Ce type d’expression peut aggraver la situation sur le moment et, à long terme, notre relation avec nos enfants. Pire encore : faire que l’enfant se sente responsable des mauvais sentiments des autres.

  1. « Qu’est ce qui ne tourne pas rond chez toi ? »

Ce type de phrase fait appel à la honte pour amener l’enfant à changer. De la même manière, cette phrase vexante revient à dire que la situation vécue est de la faute de votre enfant, au lieu de reconnaître que toutes les situations sont le produit complexe d’une série de facteurs différents.

Par exemple, si en entrant dans la chambre de votre fils de 5 ans, vous vous rendez compte qu’il vient de taillader sa chemise préférée, vous pourriez être tentée de réagir ainsi. Rappelez-vous plutôt que votre enfant agit presque toujours en réponse à un besoin (attirer votre attention) ; à une interrogation (Que se passe-t-il si je fais telle chose ?) ; ou à sa créativité (J’ai besoin d’un morceau de tissu pour mon collage).

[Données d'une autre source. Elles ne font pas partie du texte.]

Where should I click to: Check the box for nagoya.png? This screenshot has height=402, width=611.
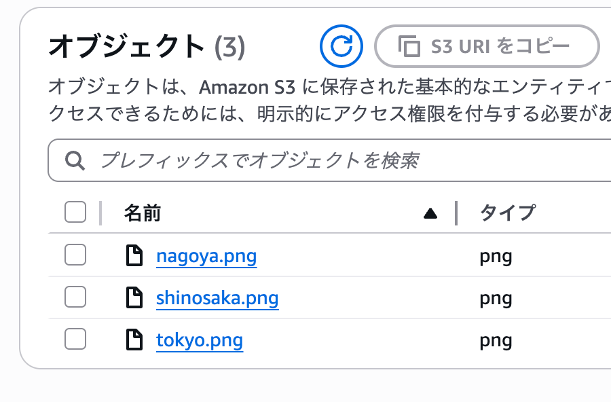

Cette phrase recentre l’attention de votre fils sur ce qui ne va pas chez lui comme personne, au lieu de l’orienter vers ce qu’il pourrait faire d’autre pour arriver à un résultat plus positif.

  1. « Je t’aimerais plus si… »

Ce type de phrase, fondée sur l’agression et l’intimidation, fait appel à la peur. Ne l’oubliez jamais : un jour, vos enfants vont grandir et devenir indépendants, de sorte que, si c’est là votre tactique, elle cessera un jour d’être efficace.

Le plus problématique, c’est que cette tactique enseigne aux enfants, par mimétisme, à obtenir ce qu’ils veulent en ayant recours à l’agression. De plus, au fil des années, cette phrase est susceptible de miner la confiance et le respect qui devraient entourer votre relation.

Un point en commun

Le point qui relie ces trois tactiques est qu’elles ne sont pas centrées sur le vrai problème (le comportement), en sous-entendant que le problème, c’est l’enfant.

Dans presque tous les cas de figure, le problème posé est lié à ce que l’enfant a dit et/ou a fait, et c’est cela qu’il faut traiter.

Que faire ?

Voici trois phrases qui peuvent vous aider :

« Je n’aime pas ce type de comportement ».

« Je n’apprécie pas que tu fasses _______ ».

« Quant tu ___________, je me sens ___________ ».

Nous pouvons alors enseigner à nos enfants que le comportement est un choix à faire, et qu’ils peuvent apprendre à faire de meilleurs choix. Faire un mauvais choix ne veut pas dire qu’ils soient de mauvaises personnes ; simplement, qu’ils ont fait une erreur et qu’ils ont besoin de plus de pratique et d’entraînement pour faire mieux la fois suivante.